▶ Task objective:
From the first line to the last, write out the data below exactly.

▶ Information:
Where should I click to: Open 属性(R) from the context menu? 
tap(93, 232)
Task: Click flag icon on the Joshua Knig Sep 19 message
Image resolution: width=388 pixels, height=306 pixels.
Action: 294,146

▶ Problem solution:
Where should I click to: Open 属性(R) from the context menu? 
tap(93, 232)
Task: Click flag icon on the Joshua Knig Sep 19 message
Image resolution: width=388 pixels, height=306 pixels.
Action: 294,146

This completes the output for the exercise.